§ **Exercise instructions**
Every line of the listing that holds the word "Viewport" should be returned.

§ **Data for analysis**

=== Section Start ===

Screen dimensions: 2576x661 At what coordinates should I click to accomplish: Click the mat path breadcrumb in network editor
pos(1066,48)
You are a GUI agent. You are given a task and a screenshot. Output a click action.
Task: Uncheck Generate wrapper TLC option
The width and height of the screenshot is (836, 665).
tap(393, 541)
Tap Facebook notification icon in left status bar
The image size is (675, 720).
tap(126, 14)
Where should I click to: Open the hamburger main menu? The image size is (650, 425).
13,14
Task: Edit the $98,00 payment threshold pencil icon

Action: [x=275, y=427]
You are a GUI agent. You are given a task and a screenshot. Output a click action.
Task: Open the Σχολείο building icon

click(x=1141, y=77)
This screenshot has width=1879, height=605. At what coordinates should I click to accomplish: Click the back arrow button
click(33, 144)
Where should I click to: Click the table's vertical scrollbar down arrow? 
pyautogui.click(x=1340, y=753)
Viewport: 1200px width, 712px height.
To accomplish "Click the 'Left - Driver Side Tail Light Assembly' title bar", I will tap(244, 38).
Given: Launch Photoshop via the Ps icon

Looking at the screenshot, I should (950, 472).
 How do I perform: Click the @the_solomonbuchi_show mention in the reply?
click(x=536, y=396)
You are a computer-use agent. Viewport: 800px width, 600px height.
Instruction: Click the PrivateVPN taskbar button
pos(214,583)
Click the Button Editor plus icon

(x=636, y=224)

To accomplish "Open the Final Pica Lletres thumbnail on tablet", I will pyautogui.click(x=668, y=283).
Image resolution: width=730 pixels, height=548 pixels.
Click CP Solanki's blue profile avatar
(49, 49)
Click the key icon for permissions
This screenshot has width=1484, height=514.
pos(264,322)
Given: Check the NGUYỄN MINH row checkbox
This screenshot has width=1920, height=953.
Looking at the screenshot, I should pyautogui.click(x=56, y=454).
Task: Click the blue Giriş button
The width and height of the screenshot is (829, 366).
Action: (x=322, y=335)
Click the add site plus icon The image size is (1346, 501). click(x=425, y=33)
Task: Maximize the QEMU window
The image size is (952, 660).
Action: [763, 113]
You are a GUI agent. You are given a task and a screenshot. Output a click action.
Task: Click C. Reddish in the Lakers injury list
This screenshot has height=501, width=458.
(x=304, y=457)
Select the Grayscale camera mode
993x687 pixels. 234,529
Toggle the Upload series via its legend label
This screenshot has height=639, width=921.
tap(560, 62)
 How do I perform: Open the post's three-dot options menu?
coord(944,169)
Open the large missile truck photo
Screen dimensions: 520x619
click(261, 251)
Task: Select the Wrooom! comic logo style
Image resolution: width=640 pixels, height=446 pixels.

=== Section End ===

§ **Response to this exercise**
Viewport: 1200px width, 712px height.
You are a computer-use agent. Viewport: 800px width, 600px height.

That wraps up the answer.